The task calls for each line of the records below in which the word "dropdown" appears.

▶ _The data_
"""

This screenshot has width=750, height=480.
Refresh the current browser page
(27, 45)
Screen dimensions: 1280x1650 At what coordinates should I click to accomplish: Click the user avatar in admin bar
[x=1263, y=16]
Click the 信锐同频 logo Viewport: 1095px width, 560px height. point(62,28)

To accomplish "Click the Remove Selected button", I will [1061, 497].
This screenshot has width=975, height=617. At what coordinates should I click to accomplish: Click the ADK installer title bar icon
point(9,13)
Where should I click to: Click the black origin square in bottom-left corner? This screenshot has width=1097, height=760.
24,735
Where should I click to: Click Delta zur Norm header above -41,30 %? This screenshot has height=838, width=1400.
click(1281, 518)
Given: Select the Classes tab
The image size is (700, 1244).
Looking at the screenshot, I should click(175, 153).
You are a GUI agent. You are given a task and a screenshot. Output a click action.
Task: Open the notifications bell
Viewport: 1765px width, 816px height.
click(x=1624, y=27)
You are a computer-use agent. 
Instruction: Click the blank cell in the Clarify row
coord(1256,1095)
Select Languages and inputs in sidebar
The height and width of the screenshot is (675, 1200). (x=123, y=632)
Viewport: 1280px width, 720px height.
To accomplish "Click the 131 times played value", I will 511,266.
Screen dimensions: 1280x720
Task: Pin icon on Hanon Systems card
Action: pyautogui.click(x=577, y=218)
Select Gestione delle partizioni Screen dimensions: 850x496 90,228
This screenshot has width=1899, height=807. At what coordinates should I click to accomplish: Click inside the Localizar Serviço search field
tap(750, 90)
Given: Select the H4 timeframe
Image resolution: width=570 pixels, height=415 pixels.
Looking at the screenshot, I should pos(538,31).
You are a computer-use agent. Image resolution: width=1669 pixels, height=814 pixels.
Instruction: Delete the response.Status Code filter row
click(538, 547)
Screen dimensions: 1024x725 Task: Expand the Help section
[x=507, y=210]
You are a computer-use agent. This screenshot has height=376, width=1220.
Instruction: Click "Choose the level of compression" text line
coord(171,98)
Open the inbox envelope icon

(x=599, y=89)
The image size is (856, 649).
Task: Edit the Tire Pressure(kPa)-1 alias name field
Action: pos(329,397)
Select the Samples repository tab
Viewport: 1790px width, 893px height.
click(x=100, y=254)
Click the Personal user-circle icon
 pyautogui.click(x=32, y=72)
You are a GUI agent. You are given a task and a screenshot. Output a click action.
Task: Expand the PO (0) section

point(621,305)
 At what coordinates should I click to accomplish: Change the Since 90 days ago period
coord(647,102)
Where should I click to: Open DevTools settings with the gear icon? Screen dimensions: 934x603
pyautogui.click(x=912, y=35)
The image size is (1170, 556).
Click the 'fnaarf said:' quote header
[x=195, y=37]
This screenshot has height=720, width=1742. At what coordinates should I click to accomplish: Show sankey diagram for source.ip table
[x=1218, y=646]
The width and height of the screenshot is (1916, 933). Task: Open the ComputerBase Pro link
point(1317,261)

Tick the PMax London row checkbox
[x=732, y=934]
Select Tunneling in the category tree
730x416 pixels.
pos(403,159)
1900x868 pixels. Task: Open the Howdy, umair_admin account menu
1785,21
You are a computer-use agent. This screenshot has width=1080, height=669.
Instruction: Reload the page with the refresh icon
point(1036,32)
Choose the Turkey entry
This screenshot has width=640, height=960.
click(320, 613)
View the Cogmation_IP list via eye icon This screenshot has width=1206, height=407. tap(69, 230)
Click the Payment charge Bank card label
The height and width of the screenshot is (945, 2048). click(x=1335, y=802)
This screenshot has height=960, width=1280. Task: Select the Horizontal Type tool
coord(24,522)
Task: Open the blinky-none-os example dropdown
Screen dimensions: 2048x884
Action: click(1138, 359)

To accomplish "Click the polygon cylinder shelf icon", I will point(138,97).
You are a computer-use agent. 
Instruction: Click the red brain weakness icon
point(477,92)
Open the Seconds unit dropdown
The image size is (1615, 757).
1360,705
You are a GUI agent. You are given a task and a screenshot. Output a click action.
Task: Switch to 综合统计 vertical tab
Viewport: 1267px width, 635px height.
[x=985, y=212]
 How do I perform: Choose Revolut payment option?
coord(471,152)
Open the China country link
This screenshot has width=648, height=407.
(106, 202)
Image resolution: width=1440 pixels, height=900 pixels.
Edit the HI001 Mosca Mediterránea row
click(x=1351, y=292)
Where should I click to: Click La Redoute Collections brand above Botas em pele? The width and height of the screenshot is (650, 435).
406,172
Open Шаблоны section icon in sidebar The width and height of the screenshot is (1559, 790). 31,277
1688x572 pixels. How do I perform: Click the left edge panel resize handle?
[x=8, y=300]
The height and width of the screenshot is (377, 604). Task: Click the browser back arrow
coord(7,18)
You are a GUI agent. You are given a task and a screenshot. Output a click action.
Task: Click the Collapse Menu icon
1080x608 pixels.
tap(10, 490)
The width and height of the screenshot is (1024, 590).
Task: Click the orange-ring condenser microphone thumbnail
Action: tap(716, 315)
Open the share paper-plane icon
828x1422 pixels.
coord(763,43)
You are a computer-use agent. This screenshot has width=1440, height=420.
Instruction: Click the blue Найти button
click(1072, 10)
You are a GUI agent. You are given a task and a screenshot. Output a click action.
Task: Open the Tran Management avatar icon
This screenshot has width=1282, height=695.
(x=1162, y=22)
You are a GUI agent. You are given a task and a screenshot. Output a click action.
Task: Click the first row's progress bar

"""

▶ _Solution_
Task: Open the blinky-none-os example dropdown
Open the Seconds unit dropdown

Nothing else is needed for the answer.